The benefits of production scheduling include:
- Process change-over reduction
- Inventory reduction, leveling
- Reduced scheduling effort
- Increased production efficiency
- Labor load leveling
- Accurate delivery date quotes
- Real time information
Production scheduling tools greatly outperform older manual scheduling methods. These provide the production scheduler with powerful graphical interfaces which can be used to visually optimize real-time workloads in various stages of production, and pattern recognition allows the software to automatically create scheduling opportunities which might not be apparent without this view into the data. For example, an airline might wish to minimize the number of airport gates required for its aircraft, in order to reduce costs, and scheduling software can allow the planners to see how this can be done, by analyzing time tables, aircraft usage, or the flow of passengers.
Important Terms
A key character of scheduling is the productivity, the relation between quantity of inputs and quantity of output. Key concepts here are:
- Inputs : Inputs are plant, labor, materials, tooling, energy and a clean environment.
- Outputs : Outputs are the products produced in factories either for other factories or for the end buyer. The extent to which any one product is produced within any one factory is governed by transaction cost.
- Output within the factory : The output of any one work area within the factory is an input to the next work area in that factory according to the manufacturing process. For example, the output of cutting is an input to the bending room.
- Output for the next factory : By way of example, the output of a paper mill is an input to a print factory.
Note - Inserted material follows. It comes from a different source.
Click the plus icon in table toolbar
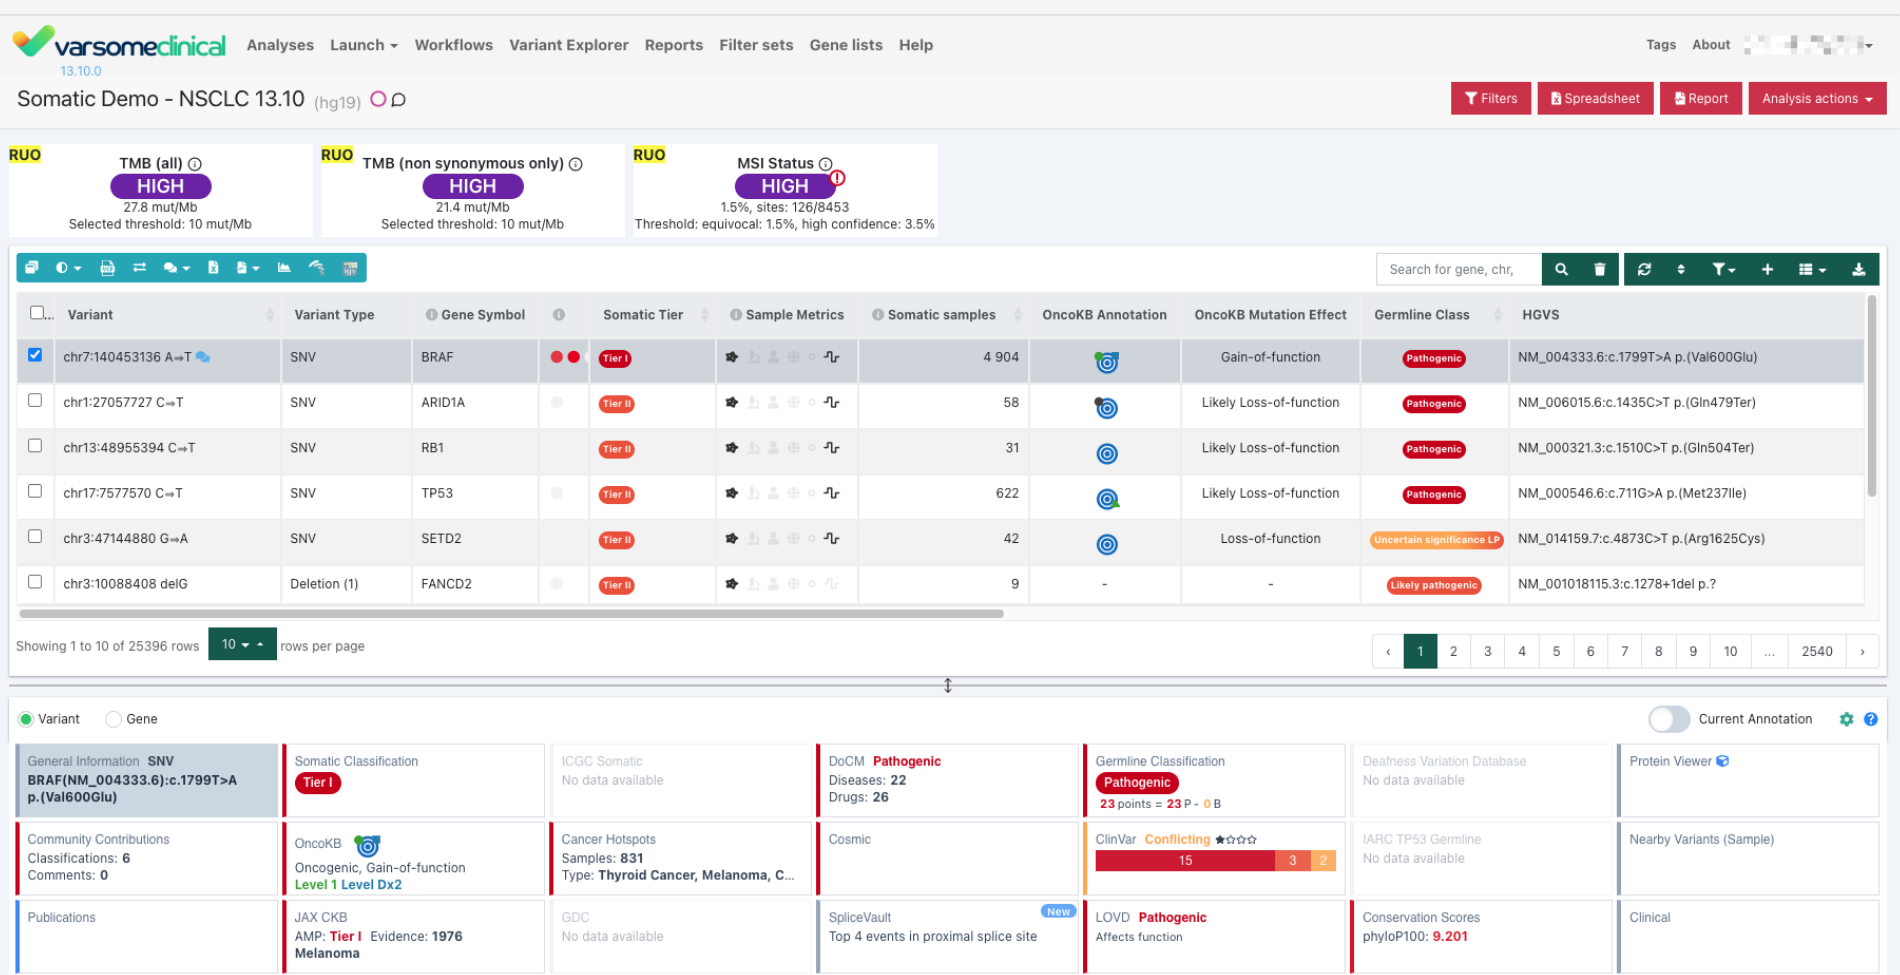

The output of a petrochemicals plant is an input to an asphalt plant, a cosmetics factory and a plastics factory.
- Output for the end buyer : Factory output goes to the consumer via a service business such as a retailer or an asphalt paving company.
- Resource allocation : Resource allocation is assigning inputs to produce output. The aim is to maximize output with given inputs or to minimize quantity of inputs to produce required output.